The Ayana team admits finding practitioners isn’t easy. The process involves recruiting practitioners from a wide range of networks such as Bay Area Muslim Therapists, Chinese American Counseling Services, or National Queer and Trans Therapists of Color Network. For other communities, “Google is quite helpful,” notes Coly.

But as word spreads, they’re beginning to receive dozens of applications. Currently, the platform features 55 licensed counselors hired as independent contractors, with 100 awaiting the vetting process. “We want 1,000 counselors by the end of 2020,” says Coly.

Still, for all its progressive virtues, Ayana is still out of reach for a good percentage of those it attempts to serve. The platform’s monthly packages start at $140 a month for two sessions and unlimited texting, a high price point for lower-income individuals. To that end, Ayana plans to partner with community based-organizations to subsidize access. The startup is also developing a more affordable program to partner with mental health organizations and nonprofits.

Down the road, Ayana, like many teletherapy startups, hopes to work with health insurance companies, though that’s been a slow area of progress. Talkspace now partners with a number of U.S. health plans to provide employee mental health programs, while hybrid model Octave is now covered by Anthem Blue Cross of California. But the majority still struggle for coverage.

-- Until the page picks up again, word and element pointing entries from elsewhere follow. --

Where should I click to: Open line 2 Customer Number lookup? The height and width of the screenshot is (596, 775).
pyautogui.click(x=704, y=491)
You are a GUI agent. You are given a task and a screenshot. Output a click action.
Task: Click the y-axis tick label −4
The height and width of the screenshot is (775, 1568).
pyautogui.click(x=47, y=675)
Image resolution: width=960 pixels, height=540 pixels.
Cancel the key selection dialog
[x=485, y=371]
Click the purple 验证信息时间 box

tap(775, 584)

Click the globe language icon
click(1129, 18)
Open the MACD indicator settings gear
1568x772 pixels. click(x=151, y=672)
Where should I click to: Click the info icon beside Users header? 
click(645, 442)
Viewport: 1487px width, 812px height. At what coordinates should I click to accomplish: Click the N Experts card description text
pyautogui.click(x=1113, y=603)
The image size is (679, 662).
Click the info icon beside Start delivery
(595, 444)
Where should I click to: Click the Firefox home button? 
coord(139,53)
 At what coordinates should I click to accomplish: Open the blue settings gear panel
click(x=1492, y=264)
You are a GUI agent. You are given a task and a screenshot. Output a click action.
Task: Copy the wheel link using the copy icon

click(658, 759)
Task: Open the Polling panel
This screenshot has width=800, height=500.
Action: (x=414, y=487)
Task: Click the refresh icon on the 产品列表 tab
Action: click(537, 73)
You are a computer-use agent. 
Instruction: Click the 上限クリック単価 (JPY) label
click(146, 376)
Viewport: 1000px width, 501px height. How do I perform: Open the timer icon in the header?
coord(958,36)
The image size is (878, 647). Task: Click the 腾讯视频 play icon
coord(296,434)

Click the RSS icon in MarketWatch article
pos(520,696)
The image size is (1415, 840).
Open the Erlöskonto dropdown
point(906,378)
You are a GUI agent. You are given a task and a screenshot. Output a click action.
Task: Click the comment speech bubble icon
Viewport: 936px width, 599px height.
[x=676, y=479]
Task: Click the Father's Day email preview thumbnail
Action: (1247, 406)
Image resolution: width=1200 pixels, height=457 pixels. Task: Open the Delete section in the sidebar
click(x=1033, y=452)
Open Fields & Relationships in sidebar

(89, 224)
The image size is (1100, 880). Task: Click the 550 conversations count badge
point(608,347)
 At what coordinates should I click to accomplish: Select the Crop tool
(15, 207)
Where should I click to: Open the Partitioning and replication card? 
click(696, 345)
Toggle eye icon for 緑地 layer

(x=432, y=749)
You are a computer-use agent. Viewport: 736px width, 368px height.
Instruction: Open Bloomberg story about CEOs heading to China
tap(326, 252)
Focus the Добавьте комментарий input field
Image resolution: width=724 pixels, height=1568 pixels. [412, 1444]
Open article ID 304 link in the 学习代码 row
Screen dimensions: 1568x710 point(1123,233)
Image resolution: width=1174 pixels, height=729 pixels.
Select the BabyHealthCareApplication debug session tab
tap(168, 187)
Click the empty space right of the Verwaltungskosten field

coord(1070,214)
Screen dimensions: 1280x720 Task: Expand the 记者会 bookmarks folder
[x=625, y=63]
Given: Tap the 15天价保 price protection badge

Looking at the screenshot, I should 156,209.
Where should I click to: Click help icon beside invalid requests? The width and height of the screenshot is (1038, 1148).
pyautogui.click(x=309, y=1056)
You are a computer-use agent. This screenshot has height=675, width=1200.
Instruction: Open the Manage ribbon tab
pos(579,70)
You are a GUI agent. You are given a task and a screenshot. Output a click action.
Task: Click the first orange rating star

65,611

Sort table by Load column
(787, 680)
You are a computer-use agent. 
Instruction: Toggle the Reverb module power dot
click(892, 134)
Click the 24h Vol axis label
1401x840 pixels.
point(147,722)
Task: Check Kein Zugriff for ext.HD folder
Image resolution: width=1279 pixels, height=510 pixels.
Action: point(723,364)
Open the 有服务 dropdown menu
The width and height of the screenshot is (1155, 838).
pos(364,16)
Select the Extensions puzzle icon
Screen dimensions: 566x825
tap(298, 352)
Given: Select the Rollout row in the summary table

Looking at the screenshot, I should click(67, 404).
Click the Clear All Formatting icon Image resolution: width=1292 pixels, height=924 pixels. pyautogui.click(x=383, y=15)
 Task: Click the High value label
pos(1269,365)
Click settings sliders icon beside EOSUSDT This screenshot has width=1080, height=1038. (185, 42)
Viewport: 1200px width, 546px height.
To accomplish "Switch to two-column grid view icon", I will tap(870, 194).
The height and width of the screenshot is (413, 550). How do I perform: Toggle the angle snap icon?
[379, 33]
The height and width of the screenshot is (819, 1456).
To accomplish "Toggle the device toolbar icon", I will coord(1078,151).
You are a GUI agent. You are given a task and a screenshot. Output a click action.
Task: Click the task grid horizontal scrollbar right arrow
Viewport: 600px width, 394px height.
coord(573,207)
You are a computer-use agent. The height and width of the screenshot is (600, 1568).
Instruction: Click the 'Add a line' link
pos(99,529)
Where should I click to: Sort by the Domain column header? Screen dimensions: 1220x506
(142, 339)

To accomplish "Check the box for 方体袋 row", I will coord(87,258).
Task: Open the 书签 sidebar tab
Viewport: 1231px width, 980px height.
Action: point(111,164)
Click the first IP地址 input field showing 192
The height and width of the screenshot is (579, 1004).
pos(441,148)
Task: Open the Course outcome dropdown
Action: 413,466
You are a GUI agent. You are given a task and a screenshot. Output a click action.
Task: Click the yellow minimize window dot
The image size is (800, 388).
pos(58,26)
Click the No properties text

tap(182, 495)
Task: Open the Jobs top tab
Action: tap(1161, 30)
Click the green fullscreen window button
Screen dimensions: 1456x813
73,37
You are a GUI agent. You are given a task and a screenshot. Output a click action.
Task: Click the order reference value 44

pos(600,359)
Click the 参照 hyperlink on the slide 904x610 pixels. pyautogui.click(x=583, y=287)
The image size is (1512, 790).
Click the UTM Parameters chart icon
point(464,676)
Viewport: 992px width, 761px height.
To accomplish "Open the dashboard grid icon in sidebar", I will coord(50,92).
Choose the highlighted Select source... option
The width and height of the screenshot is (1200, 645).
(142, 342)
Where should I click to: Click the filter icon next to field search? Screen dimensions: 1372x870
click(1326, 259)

More immediately, Ayana focuses on getting the word out by way of social media and strategic partnerships. It’s working with multiple university mental health services, appointing college campus ambassadors, and approaching city and state health services departments.

Coly sees Ayana pushing past an ethnic-based platform; it’s meant to evolve around culture, a model that could easily be adapted by other countries and all communities.

“It’s really about your experience,” says Coly. “But first we have to make sure that the people who have been neglected now get to be heard. That’s our first focus and then we’ll graduate to the next level.”